Back in the U.S.S.R.

Fazia frio naquele 7 de agosto de 1942. As tropas alemãs começaram o ataque com força máxima, a expectativa era ótima. A Luftwaffe rasgava o céu ameaçadora e destruidoramente. Levava vidas humanas como se fossem de formigas; era a mais temida das forças. Foi o cartão de visita nazista. Destruindo navios no Rio Volga a cidade não poderia mais ser abastecida fluvialmente. Em seis dias os passarinhos negros alemães afundaram 36 embarcações, entre navios e balsas. Sobre a cidade, mais de 1000 toneladas de bombas eram lançadas, destruindo ruas, fábricas, casas e abrigos. Dizimação total. Por terra, os panzers comandavam. Abrindo caminho para os soldados (geralmente armados com carabinas K98), bastava um estrondo para a morte em massa. Entravam triunfantes pelas ruas de Stalingrado, pareciam desfilar sobre uma passarela de sangue. O silêncio da platéia era sinal de que o desfile ia bem.

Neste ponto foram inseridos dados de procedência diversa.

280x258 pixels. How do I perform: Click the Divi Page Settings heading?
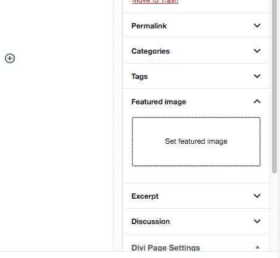pos(166,248)
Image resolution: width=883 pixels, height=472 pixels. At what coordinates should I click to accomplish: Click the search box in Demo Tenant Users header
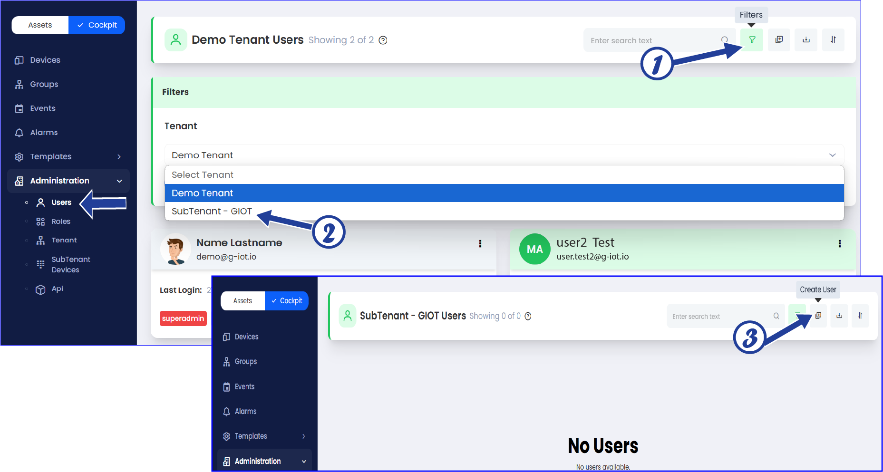tap(654, 40)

Mas não seria fácil para os amigos do Terceiro Reich. Os camaradas russos ‘não estavam para brincadeira’. Perder Stalingrado era uma hipótese impensável. A cidade era um dos principais centros russos. Zona de entroncamentos fluviais e ferroviários, por ali passava grande parte da produção mineral e petrolífera russa. Mas acima da importância econômica, vinha uma questão de honra. Perder a cidade que leva o nome do grande general e mestre Stalin para os alemães? Melhor perder a vida para não ver. E esta é uma das principais causas de tantas mortes na maior e mais sangrenta batalha da história. Civis não podiam deixar a cidade, ordens de cima. O general que não se aproximava do fogo alemão, era o mesmo que atirava nos seus camaradas desertores que tentavam correr mais rápido que as balas alemãs. Soldados então, pior ainda, passavam de heróis da pátria a verdadeiros traidores. Que fossem quinhentos contra um, mas não poderiam fugir do front, pois morreriam do mesmo jeito, só que por fogo amigo.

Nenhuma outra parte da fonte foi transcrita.